# [What to do]
Wherever the string "settings" appears in the records, return the line that holds it.

# [Dataset content]
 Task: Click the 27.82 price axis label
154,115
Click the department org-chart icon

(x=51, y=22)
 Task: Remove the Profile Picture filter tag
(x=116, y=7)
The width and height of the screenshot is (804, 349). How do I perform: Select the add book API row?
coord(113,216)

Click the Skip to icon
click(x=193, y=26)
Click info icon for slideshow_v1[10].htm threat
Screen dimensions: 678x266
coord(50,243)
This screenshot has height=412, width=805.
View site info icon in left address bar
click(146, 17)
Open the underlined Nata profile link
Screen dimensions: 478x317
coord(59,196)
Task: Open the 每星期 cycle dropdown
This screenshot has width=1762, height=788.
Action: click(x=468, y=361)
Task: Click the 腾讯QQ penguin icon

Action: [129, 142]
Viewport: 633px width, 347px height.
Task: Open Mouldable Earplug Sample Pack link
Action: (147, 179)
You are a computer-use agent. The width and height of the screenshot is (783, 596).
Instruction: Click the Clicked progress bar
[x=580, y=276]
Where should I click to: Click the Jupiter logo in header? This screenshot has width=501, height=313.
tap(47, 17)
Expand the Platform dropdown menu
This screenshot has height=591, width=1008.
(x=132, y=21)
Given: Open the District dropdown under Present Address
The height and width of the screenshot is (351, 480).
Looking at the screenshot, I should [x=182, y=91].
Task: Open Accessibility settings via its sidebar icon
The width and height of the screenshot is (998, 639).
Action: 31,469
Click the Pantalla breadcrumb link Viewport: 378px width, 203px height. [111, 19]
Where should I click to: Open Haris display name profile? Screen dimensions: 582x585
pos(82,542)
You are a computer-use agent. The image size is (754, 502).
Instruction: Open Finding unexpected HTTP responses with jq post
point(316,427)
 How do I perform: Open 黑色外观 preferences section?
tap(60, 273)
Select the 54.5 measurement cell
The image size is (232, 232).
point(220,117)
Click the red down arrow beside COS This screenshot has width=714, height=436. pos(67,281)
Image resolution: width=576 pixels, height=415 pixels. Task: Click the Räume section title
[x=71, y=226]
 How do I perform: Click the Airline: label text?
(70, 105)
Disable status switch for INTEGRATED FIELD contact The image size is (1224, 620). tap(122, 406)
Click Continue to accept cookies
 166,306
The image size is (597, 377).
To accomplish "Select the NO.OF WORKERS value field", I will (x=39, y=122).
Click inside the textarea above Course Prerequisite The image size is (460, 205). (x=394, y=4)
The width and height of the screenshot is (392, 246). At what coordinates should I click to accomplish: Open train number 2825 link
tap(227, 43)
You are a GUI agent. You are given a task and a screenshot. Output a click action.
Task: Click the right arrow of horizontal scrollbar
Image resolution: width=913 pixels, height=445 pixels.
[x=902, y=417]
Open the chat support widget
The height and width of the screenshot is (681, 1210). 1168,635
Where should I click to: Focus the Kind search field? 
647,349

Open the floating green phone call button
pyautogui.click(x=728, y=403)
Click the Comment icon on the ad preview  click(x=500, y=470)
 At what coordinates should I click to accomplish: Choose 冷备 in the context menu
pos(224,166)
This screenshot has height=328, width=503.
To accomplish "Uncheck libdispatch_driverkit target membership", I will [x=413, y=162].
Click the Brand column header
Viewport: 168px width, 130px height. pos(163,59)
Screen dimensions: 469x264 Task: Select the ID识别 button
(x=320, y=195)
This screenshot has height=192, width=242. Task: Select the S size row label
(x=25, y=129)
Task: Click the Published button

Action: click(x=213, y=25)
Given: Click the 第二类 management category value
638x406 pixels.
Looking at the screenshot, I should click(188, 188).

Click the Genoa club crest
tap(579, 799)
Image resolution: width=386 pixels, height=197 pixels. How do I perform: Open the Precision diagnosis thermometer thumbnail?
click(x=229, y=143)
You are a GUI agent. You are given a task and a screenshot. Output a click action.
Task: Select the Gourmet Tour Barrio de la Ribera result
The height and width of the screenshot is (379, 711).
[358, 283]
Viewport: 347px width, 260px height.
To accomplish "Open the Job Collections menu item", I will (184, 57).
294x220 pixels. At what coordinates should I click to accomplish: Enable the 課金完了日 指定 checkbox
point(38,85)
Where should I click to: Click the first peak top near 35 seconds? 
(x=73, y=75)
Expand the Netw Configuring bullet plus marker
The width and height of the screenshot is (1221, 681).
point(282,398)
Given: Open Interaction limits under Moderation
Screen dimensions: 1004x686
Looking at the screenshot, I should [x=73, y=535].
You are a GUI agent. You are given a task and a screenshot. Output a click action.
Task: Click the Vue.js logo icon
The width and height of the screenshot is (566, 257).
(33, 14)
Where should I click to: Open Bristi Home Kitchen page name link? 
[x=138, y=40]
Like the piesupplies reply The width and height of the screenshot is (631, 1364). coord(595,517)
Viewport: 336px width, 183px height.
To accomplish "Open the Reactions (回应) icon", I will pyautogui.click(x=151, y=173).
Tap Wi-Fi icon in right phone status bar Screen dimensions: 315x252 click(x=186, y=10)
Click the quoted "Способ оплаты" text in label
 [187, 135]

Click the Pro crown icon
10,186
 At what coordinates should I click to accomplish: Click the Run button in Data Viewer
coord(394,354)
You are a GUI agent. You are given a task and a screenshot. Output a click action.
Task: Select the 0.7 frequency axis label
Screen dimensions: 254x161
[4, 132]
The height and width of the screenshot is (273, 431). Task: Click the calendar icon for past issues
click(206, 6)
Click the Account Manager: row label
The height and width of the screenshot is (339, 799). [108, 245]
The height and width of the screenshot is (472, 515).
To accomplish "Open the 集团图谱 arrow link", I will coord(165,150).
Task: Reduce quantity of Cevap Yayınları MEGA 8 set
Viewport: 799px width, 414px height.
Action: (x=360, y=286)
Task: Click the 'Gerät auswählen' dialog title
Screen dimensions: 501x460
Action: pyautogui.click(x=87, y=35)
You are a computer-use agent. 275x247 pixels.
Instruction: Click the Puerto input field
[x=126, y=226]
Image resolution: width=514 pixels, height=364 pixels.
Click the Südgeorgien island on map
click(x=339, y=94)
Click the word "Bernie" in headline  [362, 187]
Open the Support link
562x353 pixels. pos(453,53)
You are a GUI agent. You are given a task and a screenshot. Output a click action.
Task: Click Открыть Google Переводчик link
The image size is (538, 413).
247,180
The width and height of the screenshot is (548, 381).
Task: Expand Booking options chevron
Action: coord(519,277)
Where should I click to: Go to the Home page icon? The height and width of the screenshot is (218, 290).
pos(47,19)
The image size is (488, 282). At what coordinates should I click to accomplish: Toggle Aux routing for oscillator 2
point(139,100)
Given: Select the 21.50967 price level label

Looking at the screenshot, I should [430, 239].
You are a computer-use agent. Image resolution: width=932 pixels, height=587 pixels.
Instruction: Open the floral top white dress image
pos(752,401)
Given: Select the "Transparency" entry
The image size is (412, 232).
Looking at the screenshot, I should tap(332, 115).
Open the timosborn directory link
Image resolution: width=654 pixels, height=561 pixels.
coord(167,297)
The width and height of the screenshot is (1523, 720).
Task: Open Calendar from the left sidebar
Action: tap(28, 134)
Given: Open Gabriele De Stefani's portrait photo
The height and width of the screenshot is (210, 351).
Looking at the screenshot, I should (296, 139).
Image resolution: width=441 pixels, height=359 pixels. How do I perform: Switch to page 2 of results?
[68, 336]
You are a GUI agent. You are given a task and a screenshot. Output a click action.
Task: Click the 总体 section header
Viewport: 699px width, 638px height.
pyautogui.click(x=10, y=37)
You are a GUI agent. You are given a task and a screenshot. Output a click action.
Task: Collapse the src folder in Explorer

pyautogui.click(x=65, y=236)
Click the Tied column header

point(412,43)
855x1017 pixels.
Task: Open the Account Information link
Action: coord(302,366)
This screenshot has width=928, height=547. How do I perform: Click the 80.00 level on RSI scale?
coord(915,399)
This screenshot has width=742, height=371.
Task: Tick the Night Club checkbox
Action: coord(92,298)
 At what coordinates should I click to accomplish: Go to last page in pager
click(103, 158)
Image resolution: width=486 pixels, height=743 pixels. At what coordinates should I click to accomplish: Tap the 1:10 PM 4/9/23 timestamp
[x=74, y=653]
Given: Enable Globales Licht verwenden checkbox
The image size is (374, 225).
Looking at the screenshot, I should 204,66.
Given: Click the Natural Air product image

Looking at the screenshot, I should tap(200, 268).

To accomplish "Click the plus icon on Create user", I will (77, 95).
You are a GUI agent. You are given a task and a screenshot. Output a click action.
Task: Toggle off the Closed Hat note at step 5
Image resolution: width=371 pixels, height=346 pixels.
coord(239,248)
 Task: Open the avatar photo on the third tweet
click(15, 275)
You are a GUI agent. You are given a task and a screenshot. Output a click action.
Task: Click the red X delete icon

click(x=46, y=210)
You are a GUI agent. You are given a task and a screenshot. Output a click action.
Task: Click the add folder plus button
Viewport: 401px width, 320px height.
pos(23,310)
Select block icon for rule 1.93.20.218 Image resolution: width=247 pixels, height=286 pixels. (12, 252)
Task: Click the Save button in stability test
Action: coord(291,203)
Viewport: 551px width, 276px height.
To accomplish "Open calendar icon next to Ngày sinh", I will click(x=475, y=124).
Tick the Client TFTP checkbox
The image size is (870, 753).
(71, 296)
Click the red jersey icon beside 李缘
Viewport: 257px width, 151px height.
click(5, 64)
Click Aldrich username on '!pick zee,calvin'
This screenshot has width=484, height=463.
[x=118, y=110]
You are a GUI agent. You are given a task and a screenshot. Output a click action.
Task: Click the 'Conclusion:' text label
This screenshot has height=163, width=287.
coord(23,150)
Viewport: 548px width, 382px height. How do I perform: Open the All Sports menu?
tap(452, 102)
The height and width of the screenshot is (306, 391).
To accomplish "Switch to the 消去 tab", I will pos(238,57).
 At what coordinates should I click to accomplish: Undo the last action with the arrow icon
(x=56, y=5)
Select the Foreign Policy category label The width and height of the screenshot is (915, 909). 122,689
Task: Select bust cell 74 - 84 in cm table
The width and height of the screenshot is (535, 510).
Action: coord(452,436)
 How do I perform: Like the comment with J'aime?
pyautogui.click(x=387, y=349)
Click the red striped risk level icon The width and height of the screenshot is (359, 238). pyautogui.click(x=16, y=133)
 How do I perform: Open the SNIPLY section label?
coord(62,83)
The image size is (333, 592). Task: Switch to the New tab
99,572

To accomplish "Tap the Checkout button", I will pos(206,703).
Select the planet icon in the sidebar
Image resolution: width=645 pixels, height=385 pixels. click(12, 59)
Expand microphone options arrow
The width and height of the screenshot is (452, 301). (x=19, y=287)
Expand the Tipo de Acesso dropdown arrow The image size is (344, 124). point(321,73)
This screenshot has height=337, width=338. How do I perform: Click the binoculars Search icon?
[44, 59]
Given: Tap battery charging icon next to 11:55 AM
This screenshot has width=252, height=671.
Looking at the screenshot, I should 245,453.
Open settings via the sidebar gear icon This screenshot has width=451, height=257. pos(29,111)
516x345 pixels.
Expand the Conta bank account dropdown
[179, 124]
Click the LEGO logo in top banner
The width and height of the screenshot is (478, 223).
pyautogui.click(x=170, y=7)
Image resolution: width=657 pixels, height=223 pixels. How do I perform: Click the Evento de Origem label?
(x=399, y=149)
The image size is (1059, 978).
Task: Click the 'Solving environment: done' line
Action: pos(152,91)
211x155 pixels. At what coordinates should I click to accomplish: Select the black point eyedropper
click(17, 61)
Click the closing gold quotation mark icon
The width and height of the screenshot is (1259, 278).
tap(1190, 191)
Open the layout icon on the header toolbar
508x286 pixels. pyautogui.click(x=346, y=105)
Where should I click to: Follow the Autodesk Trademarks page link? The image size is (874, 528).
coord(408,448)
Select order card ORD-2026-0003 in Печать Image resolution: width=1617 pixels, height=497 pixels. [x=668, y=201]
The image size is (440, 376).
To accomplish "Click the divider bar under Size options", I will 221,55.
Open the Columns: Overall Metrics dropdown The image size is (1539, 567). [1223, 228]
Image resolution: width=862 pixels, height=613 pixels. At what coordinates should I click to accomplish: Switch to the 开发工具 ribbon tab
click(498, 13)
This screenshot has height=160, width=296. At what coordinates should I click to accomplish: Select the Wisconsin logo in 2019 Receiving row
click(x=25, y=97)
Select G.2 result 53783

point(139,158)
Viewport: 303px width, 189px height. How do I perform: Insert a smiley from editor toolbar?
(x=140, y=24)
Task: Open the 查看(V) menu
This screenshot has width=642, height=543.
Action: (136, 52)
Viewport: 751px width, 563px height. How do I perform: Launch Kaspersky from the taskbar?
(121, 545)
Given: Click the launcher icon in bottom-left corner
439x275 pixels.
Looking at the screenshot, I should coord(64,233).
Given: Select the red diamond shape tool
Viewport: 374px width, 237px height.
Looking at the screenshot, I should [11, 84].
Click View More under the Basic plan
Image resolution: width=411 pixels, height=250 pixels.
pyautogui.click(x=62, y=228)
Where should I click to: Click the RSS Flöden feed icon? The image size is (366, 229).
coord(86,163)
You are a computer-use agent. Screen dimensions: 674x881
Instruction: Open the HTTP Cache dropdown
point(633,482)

# [Output for this task]
Task: Open Accessibility settings via its sidebar icon
Open settings via the sidebar gear icon This screenshot has width=451, height=257. pos(29,111)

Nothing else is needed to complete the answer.